::: DOCUMENT EXCERPT

Background
Every once in a while I get to go somewhere good for work. This was one of those times. I had a work trip to San Francisco that needed to happen in May, so I figured why not plan it around Memorial Day.Planning a trip to California wine country is quite a challenge. There are so many places to visit, but they are very spread out and many require appointments. The last time we visited we spent a few nights in Healdsburg and then a few nights in Yountville. With less time, we decided to stay in Healdsburg this time and stick to the quieter Sonoma County side.
Day 1
My meeting was Tuesday, so we flew into San Francisco on Thursday night and made a long weekend out of it. We rented a car (from National of course - gotta love the Executive Emerald Aisle!) and spent the first night at the Hilton San Francisco Airport before heading North the next morning.
Our first stop was Muir Woods. The goal was to get a little bit of nature before the complete gluttony began. Muir Woods is about an hour north of the airport. We left the hotel at 9am so we missed morning traffic and had a nice drive through the city.

::::::
::: DATA SHOWN

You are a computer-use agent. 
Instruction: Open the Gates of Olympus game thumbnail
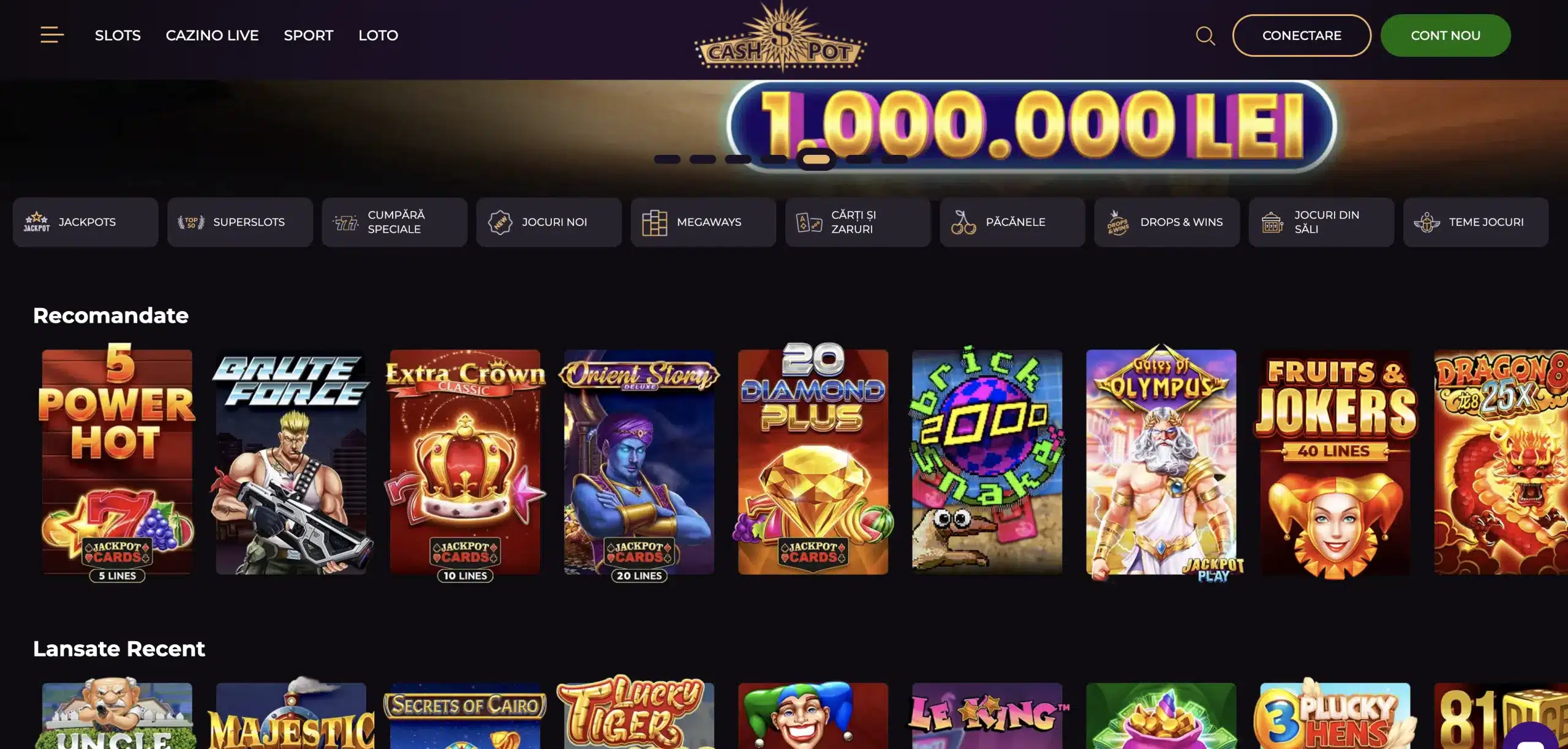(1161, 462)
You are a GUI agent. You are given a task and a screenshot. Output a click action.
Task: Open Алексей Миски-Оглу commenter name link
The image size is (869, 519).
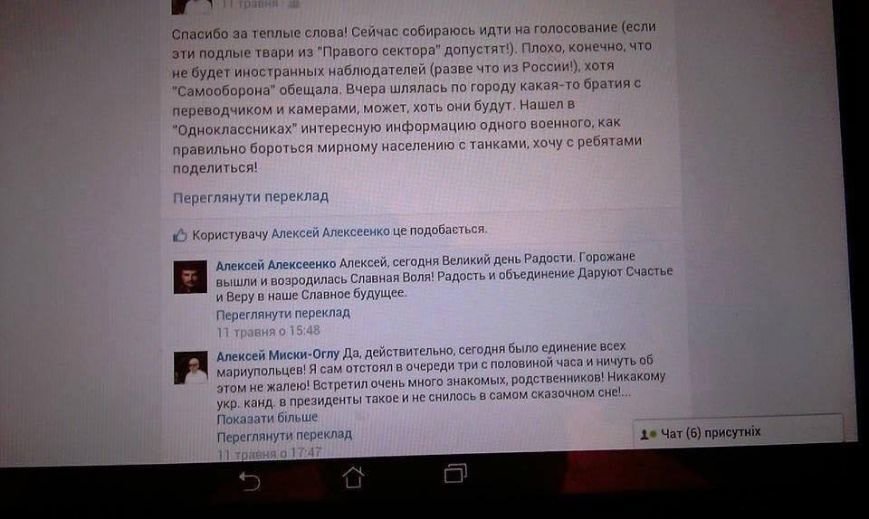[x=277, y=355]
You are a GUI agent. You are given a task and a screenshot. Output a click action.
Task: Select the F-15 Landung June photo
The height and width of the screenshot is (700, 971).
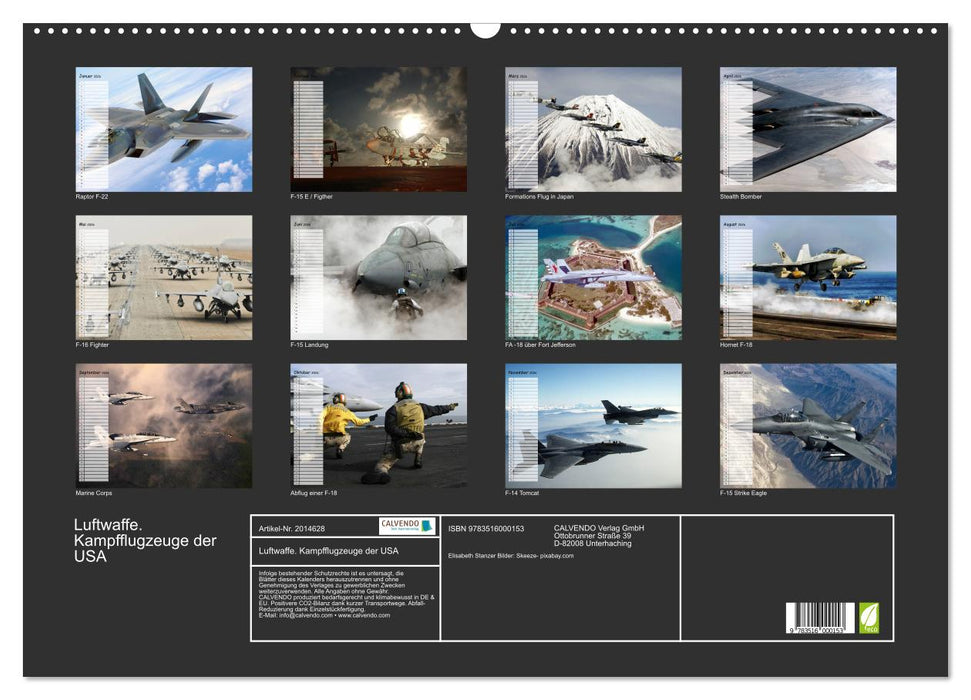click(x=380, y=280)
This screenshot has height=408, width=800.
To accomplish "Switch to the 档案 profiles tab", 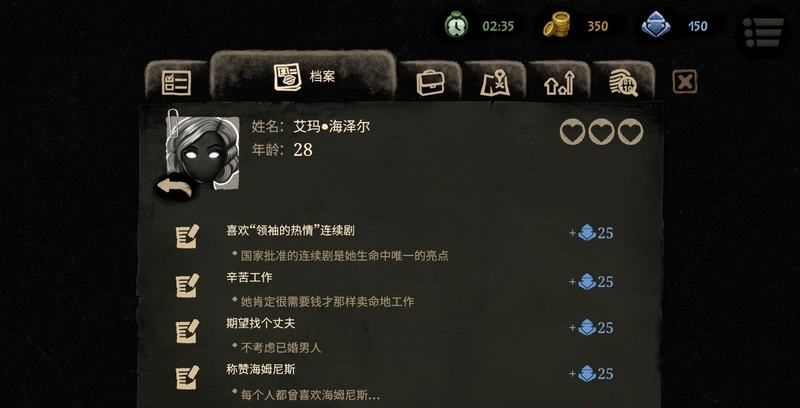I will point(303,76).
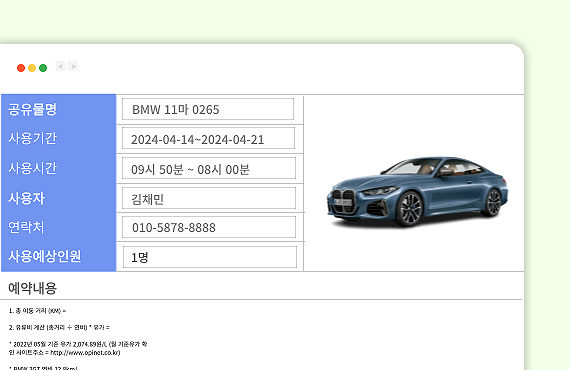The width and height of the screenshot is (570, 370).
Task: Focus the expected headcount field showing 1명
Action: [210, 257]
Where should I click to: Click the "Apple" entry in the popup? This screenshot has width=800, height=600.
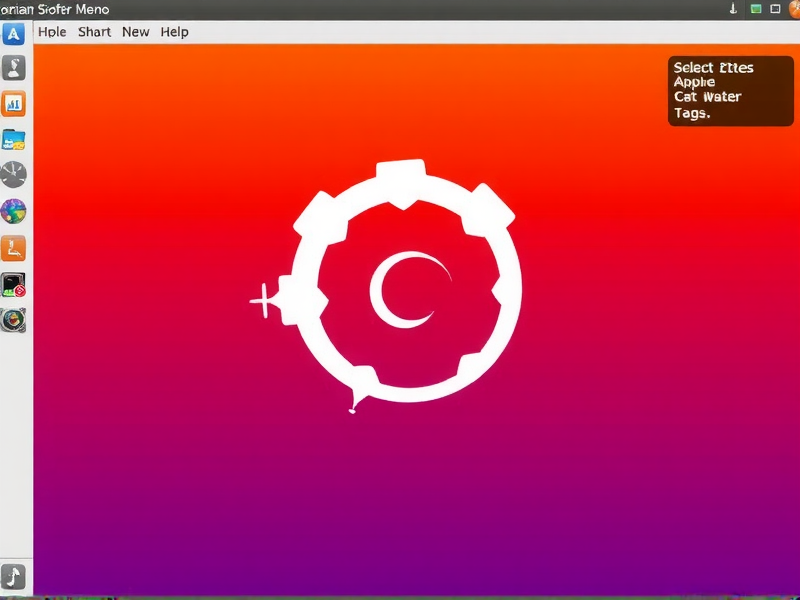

::::::
::: DATA SHOWN

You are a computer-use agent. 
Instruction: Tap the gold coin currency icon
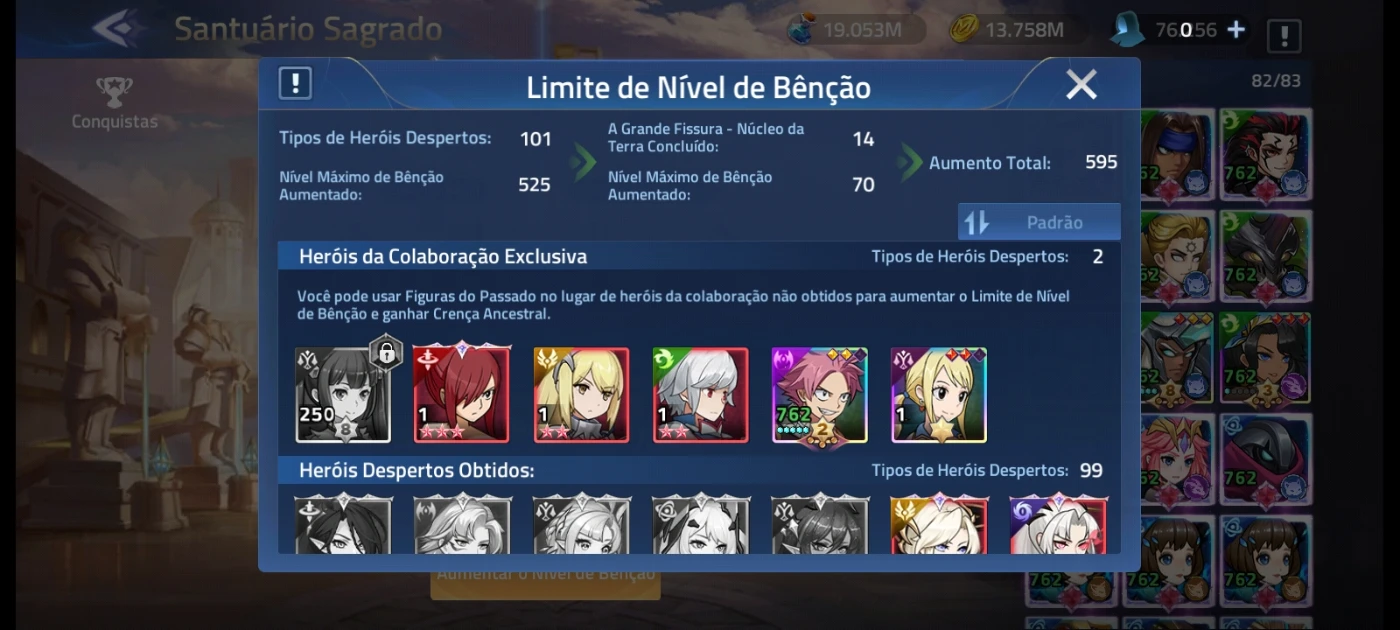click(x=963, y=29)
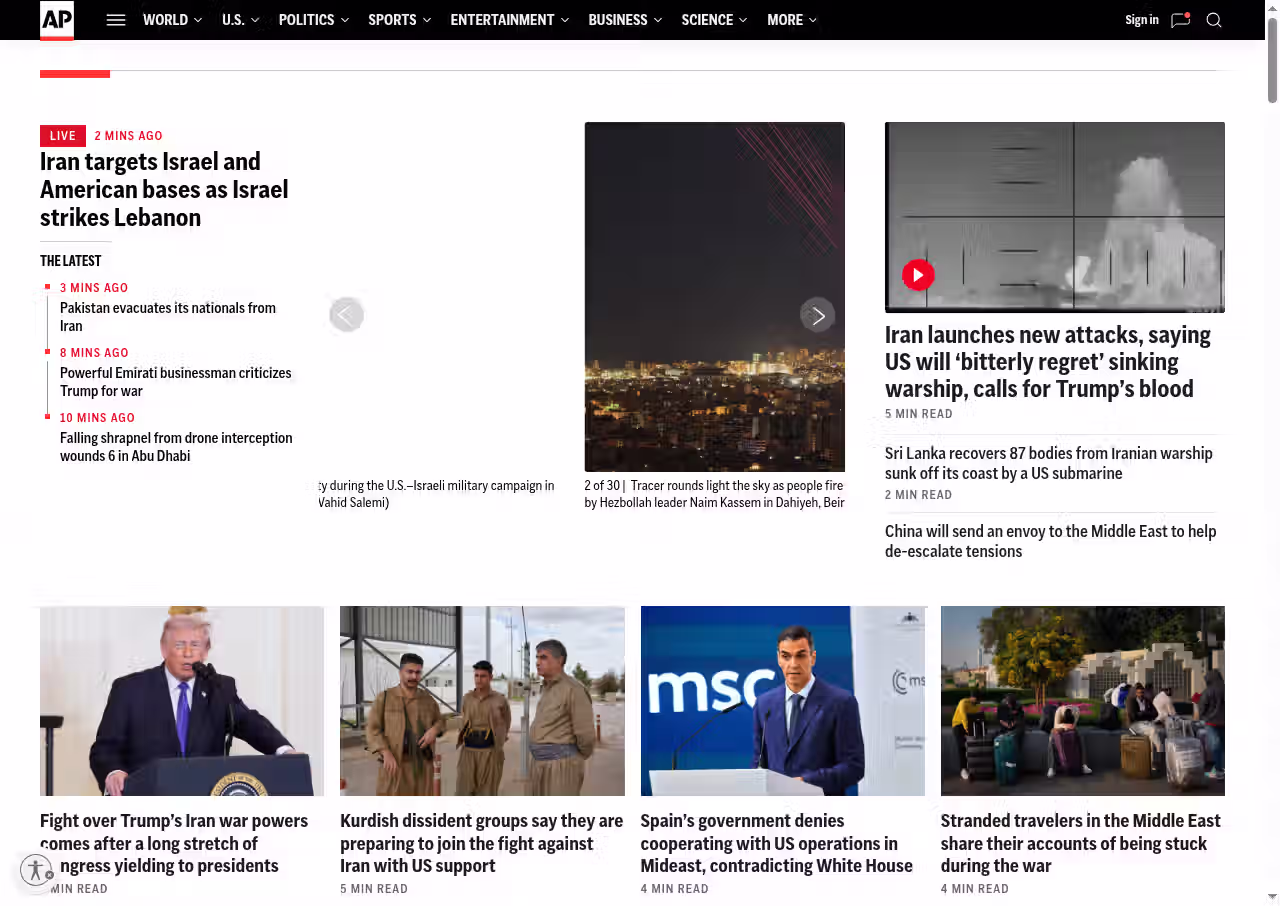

::::::
::: DATA SHOWN

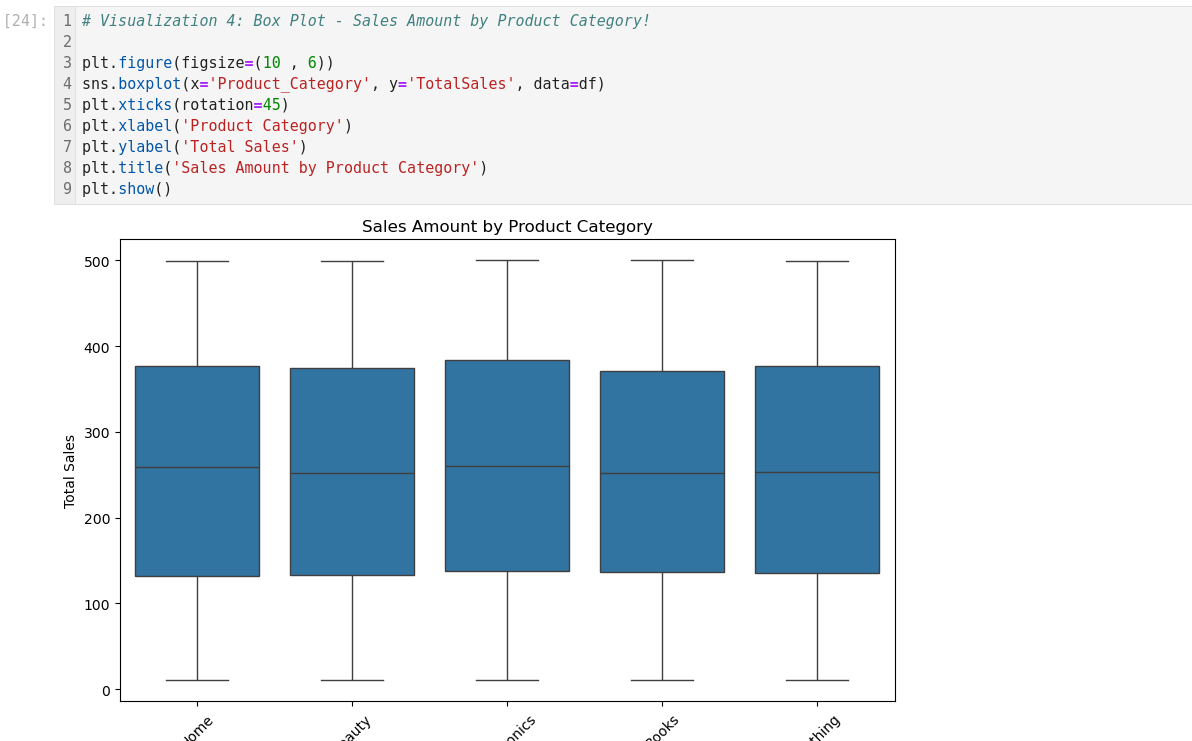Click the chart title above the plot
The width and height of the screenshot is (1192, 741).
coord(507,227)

::::::

GIVEN PROBLEM 1
Quote the passage of the wine country travel text from "Our first stop" to "through the city.".
GIVEN PROBLEM 2
Extract each line of the records that contains the string "Instruction", treating uppercase and lowercase letters as distinct.
The text and the records have no connection to each other.

OUTPUT 1
Our first stop was Muir Woods. The goal was to get a little bit of nature before the complete gluttony began. Muir Woods is about an hour north of the airport. We left the hotel at 9am so we missed morning traffic and had a nice drive through the city.

OUTPUT 2
Instruction: Open the Gates of Olympus game thumbnail
Instruction: Tap the gold coin currency icon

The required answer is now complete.